Everybody has their own recipe: Cerner touted their partnership with xG Health Solutions as adding significant ‘off-the-shelf’ clinical content and rules for several applications on the HealtheIntent platform including HealtheCare and HealtheRegistries. This is an important issue especially for HCOs that want to get up and running quickly with their care management program.

Just as every Italian family (including mine) seemingly has their own twist on making tomato sauce, a number of HCOs mentioned how important it is to then take this pre-packaged content and tailor it though to achieve greater physician buy-in and adoption making it relevant to the populations they serve.

Wrapping services around the technology: Cerner already has several advisory service offerings available to their clients but has emphasized the need to wrap a much broader set of offerings around them in the near future.

Besides the possible revenue opportunities, this is a point we are increasingly seeing come up from vendors touting PHM-enabling solutions as they increasingly are talking about how they help their clients not only implement the solutions but how to optimize them most effectively to enable them to meet their broader organizational objectives. The question is: do these vendors provide the services directly or partner with others to deliver such services?
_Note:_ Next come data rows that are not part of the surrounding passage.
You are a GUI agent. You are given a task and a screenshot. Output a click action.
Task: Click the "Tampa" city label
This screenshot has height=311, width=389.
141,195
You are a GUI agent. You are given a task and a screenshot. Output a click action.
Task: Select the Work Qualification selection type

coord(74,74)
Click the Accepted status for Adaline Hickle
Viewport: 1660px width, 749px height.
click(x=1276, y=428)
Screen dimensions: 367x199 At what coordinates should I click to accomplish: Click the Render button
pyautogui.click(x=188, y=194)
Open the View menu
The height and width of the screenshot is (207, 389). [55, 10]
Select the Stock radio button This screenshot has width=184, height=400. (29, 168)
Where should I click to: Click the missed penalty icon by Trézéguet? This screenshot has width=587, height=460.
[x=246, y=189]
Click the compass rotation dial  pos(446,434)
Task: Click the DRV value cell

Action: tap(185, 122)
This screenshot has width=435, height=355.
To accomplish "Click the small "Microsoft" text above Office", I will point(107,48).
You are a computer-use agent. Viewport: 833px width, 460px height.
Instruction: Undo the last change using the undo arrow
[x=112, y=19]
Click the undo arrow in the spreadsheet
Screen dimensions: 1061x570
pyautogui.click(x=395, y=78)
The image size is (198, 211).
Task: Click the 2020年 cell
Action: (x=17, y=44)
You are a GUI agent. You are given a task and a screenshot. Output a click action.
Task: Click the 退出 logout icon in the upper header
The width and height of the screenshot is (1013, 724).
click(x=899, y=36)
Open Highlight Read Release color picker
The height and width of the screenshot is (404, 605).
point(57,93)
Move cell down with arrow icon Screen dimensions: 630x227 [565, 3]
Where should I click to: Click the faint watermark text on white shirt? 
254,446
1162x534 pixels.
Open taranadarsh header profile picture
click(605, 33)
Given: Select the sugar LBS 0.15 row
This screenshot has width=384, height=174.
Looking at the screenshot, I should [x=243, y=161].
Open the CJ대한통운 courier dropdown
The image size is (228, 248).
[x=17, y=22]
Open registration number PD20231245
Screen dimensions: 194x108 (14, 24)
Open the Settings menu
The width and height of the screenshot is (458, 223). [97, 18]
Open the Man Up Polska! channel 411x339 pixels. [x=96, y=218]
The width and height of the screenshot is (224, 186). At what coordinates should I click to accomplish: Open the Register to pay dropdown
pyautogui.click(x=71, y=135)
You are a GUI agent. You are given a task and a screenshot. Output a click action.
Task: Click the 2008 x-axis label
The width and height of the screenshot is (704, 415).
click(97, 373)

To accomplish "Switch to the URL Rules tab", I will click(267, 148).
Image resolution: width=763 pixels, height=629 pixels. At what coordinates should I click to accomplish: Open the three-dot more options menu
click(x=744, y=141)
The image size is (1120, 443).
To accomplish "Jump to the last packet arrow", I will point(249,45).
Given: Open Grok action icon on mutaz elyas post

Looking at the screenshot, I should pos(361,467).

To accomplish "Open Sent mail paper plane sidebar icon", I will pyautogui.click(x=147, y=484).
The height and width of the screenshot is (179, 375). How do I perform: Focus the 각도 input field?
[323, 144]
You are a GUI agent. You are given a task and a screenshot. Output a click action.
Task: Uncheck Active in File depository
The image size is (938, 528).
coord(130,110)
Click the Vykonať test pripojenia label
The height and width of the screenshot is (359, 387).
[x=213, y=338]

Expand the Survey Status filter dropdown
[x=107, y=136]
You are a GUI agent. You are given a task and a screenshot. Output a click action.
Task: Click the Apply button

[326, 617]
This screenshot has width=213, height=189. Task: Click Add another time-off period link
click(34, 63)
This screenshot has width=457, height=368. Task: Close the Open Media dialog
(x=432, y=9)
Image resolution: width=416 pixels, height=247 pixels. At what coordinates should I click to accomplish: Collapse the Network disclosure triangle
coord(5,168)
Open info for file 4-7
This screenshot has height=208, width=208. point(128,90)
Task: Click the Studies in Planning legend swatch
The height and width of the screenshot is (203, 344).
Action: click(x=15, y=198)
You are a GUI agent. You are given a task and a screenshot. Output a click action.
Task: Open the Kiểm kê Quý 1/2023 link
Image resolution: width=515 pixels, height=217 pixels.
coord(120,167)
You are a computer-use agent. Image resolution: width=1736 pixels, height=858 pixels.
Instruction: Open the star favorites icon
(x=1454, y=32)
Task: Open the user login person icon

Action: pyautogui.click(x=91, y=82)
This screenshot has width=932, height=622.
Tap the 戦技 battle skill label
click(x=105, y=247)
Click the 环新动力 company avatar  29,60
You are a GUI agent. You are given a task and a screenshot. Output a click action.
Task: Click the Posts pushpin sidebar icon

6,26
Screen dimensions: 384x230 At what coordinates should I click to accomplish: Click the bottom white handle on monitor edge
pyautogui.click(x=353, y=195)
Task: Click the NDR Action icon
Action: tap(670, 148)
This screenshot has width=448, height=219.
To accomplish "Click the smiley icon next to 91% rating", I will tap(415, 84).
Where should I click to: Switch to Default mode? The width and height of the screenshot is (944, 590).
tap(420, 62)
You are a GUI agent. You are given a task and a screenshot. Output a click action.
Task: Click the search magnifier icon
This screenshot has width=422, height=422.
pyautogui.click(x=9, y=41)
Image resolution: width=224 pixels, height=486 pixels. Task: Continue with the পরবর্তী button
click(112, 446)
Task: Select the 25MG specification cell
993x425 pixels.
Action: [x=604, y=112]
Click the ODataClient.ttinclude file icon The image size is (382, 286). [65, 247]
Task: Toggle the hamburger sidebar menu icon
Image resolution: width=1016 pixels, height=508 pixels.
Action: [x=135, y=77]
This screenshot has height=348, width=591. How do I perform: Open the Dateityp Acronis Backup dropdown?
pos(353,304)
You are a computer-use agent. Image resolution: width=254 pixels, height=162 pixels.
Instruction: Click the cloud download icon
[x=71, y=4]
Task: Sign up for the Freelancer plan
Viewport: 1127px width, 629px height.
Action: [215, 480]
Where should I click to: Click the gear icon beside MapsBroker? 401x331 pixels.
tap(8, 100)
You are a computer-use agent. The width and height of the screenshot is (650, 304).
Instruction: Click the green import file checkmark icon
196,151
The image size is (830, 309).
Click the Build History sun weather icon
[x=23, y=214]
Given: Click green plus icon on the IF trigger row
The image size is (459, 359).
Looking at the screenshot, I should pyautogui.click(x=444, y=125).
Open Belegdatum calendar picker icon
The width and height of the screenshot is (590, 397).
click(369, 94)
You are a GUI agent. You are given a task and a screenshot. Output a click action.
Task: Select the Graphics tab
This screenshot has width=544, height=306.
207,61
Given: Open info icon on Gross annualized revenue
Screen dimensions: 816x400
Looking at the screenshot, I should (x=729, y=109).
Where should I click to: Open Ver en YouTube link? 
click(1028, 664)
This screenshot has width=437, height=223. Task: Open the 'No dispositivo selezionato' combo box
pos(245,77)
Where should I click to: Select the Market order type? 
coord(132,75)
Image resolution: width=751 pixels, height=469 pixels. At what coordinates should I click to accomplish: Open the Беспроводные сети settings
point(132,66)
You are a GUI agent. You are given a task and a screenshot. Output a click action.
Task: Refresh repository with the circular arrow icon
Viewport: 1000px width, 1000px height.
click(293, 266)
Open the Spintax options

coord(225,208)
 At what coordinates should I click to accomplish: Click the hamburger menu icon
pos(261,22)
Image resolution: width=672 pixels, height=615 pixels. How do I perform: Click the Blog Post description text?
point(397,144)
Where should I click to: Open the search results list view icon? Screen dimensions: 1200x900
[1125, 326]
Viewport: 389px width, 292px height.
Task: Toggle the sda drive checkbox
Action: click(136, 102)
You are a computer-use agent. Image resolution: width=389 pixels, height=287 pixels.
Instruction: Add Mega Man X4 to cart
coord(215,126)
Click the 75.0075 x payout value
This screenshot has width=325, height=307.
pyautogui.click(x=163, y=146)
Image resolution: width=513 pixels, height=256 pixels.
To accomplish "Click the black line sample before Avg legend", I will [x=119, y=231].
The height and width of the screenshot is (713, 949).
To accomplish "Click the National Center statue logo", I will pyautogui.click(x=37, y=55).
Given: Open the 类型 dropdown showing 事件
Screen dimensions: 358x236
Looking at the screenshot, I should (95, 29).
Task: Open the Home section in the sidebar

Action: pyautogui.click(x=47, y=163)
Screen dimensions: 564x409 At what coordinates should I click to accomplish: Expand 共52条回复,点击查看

Increasingly, it appears that vendors such as Cerner are picking the former with the desire to take a bigger piece of the services pie.

There is no ROI – Yet: If there was one question that was repeated time and time again at this event especially from the providers, it was how do you calculate and measure the ROI of the initial investments that providers are making in their care management organizations and efforts.

Almost every provider organization that presented or I talked to acknowledged that their care management program was running in the red. In some cases, it was quite significantly in the red especially if they had just got the program up-and-running over the past year including hiring a number of additional FTEs to staff it.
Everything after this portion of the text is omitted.